= To do =
From the records below, transcribe exactly the lines that begin at the line with "Task: Expand the artifacts directory" and end at the line with "The width and", both included.

= Material for the task =
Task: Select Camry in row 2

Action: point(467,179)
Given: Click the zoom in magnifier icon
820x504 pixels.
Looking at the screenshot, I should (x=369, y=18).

...

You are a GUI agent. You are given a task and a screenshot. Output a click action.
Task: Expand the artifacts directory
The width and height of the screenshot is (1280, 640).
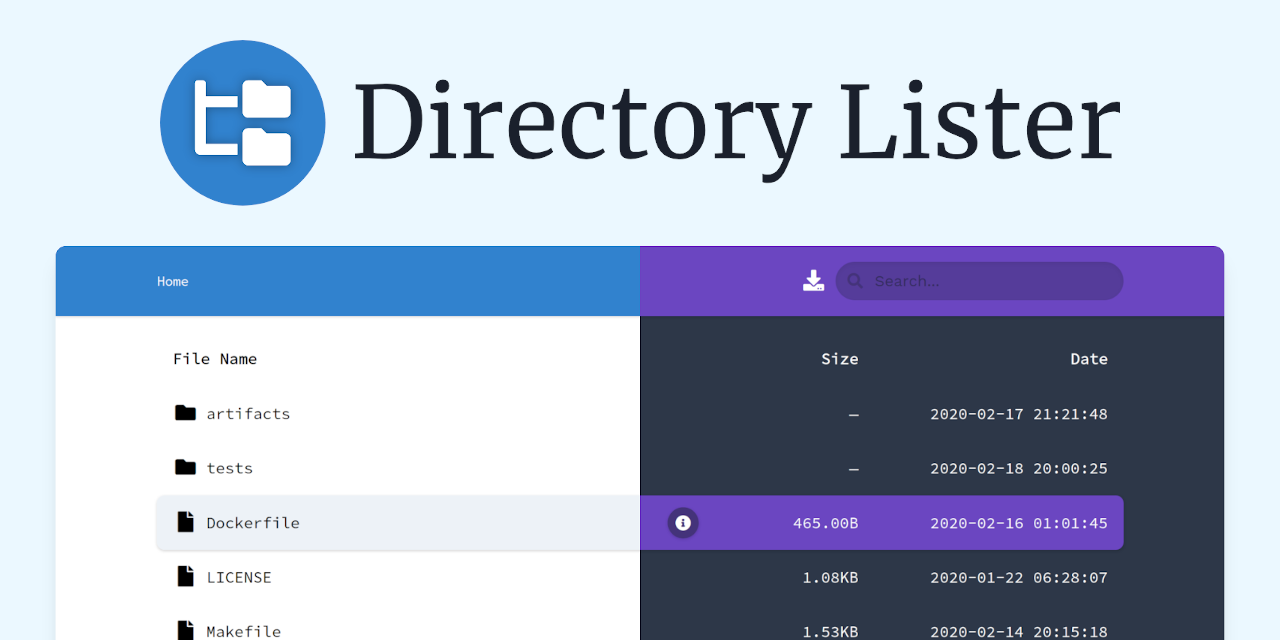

---

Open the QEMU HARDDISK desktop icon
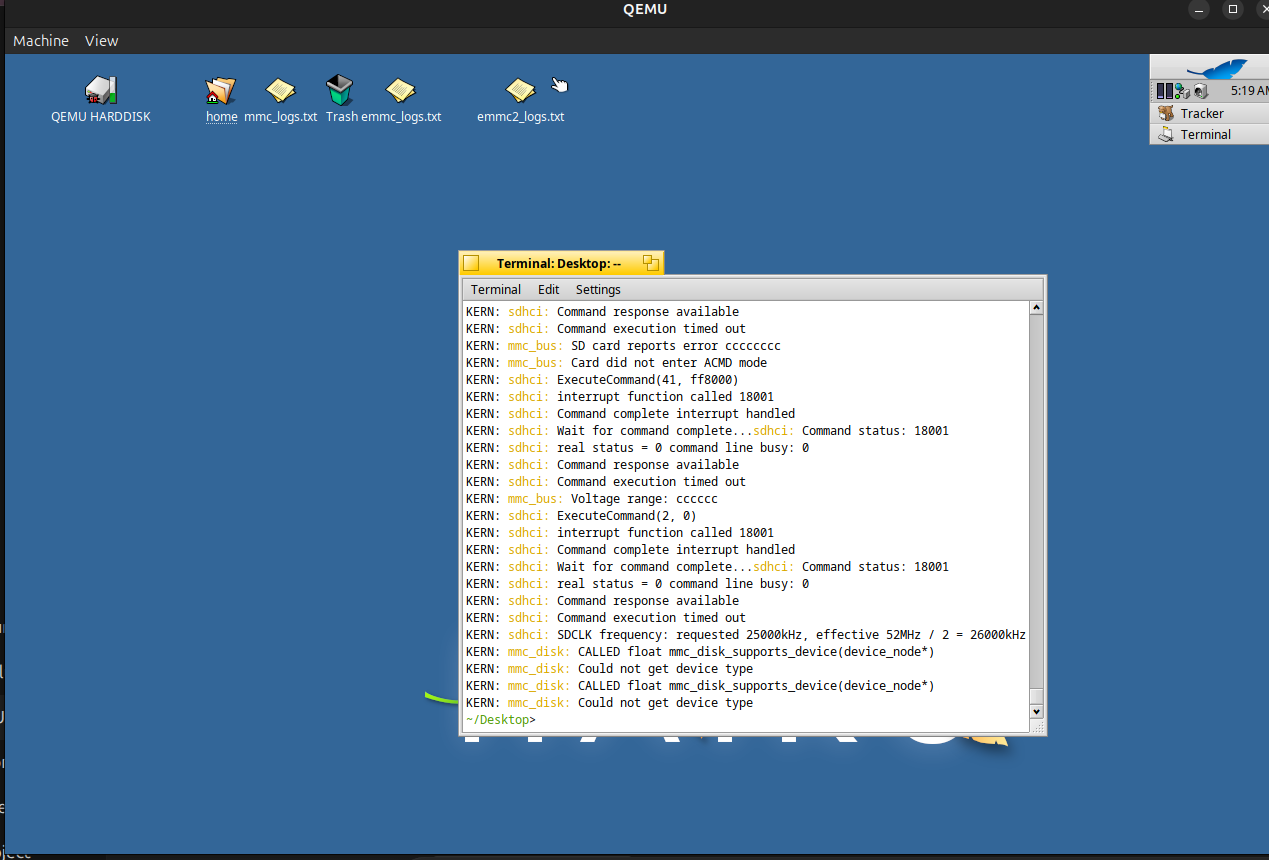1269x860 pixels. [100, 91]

= Your response =
Task: Expand the artifacts directory
The width and height of the screenshot is (1280, 640).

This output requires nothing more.